What does oil do to animals?

The University of Miami’s Grosell has spent 15 years studying the impacts of oil on marine life following the 2010 Deepwater Horizon disaster in the Gulf of Mexico.

“You’ve heard the saying that oil and water don’t mix, but that is not true,” Grosell said.

Wave action on the water’s surface can break oil into smaller droplets that sink into the ocean depths. “Crude oil, or even refined oil, is a very complex mixture of thousands of chemicals.” Some toxic chemicals are also released from the oil and enter the water column, the ocean habitat that extends from the surface to the seafloor.

When chemicals from oil dissolve into the water column, water-breathing animals such as fish absorb them through their gills and corals absorb them directly through their tissues.

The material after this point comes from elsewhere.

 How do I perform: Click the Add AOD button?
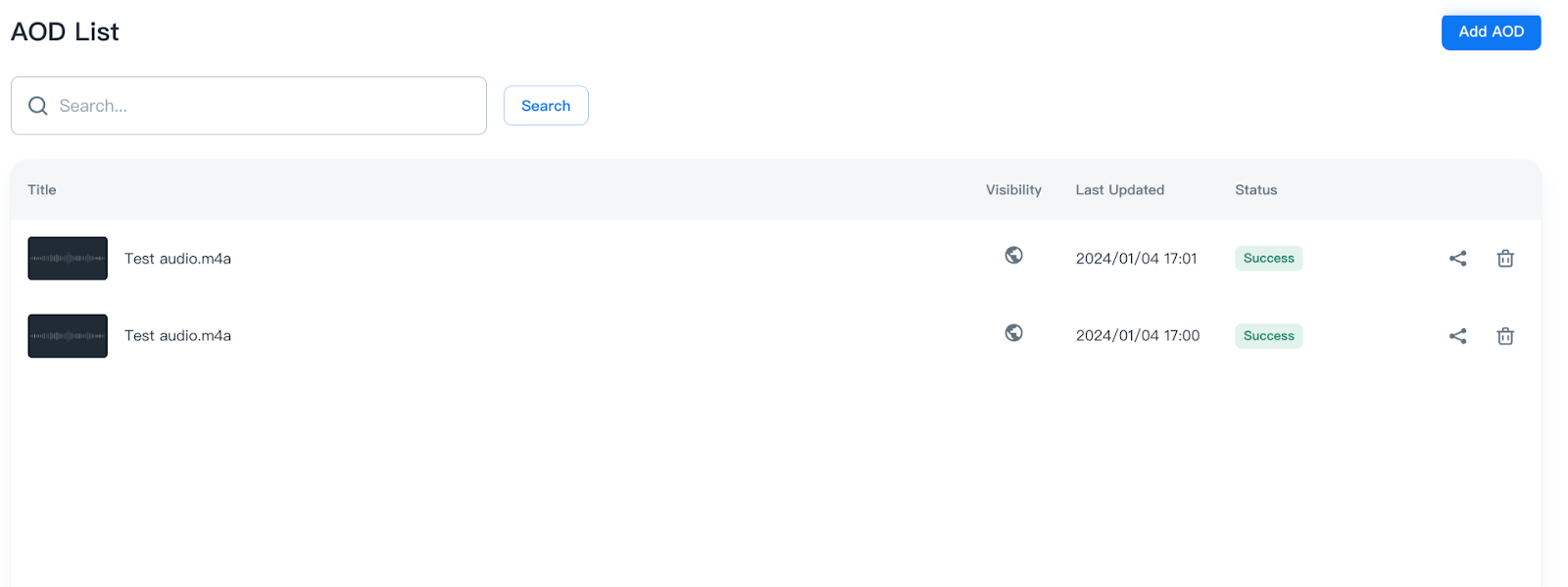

Oil that is on the surface is harmful to animals that come up to the surface to breathe, such as dolphins, sea turtles and sea snakes.

For both air breathers and water breathers, many chemicals in crude oil target the heart and respiratory function, the immune system, the sensory system and the central nervous system.

“Some of these compounds found in crude oil will affect sensory systems: the ability to smell things, the ability to see things and the ability to detect vibrations in the environment,” Grosell said. Corals face similar effects as “they catch prey from the water through fine tentacles and would be exposed to the chemicals that are found in the water column during oil contamination.”

“There are also reports of effects on the central nervous system,” affecting the ability of animals to process input from their sensory systems. Research on oil spills in the Gulf of Mexico has also shown that exposure to oil can reduce fish reproduction, Grosell added.

Altogether, these factors can affect how animals make decisions and how long they live. The chemical effects of crude oil on animals can be less immediately lethal to them than being directly smothered by oil in a spill, “but in a complex environment where you’re constantly balancing obtaining resources and avoiding being preyed upon, those effects on decision-making, or on sensory systems, or even subtle effects on your heart could lead to shorter lifespans for a lot of these animals.”

Because of the intricacies of predator-prey relationships, impacts on individual organisms will ripple across the ecosystem, Grosell said. He believes that as more vessels remain in the strait, more oil spills are likely to occur, compounding the detrimental environmental impact.